#### Task statement:
Where a line of the data holds the word "label", copy that line.

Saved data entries
------------------------------------

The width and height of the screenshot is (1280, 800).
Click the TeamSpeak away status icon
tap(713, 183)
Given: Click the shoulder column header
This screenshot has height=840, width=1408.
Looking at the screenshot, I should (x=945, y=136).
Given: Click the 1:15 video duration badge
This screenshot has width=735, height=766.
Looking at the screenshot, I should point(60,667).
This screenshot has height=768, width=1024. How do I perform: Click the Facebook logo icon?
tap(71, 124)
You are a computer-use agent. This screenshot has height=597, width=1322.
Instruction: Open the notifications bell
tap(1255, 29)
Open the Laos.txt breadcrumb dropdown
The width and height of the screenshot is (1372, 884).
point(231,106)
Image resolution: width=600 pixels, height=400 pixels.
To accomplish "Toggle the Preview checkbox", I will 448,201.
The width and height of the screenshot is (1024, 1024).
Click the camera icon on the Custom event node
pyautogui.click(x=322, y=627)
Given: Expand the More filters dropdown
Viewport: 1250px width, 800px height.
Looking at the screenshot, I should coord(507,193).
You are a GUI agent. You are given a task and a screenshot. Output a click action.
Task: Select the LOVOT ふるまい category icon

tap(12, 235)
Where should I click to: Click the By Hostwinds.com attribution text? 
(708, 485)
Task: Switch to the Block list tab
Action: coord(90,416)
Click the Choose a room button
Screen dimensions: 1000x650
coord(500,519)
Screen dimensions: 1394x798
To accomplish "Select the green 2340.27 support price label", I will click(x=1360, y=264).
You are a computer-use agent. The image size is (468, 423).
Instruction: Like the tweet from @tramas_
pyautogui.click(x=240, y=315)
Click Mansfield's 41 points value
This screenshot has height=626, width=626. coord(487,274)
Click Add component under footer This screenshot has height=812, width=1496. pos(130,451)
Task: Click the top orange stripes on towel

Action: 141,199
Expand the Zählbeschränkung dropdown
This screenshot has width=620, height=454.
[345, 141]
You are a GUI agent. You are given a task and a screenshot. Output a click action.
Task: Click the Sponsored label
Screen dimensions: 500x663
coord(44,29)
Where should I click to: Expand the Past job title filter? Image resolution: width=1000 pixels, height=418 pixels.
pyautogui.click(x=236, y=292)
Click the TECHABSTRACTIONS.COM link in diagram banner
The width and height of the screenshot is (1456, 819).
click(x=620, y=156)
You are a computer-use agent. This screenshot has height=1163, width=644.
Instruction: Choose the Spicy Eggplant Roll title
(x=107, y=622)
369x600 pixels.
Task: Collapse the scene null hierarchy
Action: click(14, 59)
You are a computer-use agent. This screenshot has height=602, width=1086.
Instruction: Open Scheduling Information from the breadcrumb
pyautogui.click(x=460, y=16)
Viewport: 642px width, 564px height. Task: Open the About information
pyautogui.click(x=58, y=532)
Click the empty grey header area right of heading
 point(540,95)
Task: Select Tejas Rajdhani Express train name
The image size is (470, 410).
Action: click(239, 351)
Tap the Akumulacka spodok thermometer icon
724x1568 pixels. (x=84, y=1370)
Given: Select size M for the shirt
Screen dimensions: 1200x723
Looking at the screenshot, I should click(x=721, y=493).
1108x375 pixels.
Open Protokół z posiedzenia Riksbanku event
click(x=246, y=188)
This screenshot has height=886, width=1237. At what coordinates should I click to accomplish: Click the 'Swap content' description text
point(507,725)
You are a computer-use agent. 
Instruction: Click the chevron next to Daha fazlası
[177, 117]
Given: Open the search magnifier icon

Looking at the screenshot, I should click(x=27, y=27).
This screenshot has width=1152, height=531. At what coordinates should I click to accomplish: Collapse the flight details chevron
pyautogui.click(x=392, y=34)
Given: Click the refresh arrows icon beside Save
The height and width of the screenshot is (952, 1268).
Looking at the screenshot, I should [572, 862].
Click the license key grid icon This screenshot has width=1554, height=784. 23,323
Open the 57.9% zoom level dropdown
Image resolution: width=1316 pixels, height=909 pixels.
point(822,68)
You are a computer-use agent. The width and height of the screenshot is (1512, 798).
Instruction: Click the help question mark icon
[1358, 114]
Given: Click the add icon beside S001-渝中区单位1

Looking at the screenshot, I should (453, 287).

------------------------------------

#### The answer:
To accomplish "Select the green 2340.27 support price label", I will click(x=1360, y=264).
Task: Click the Sponsored label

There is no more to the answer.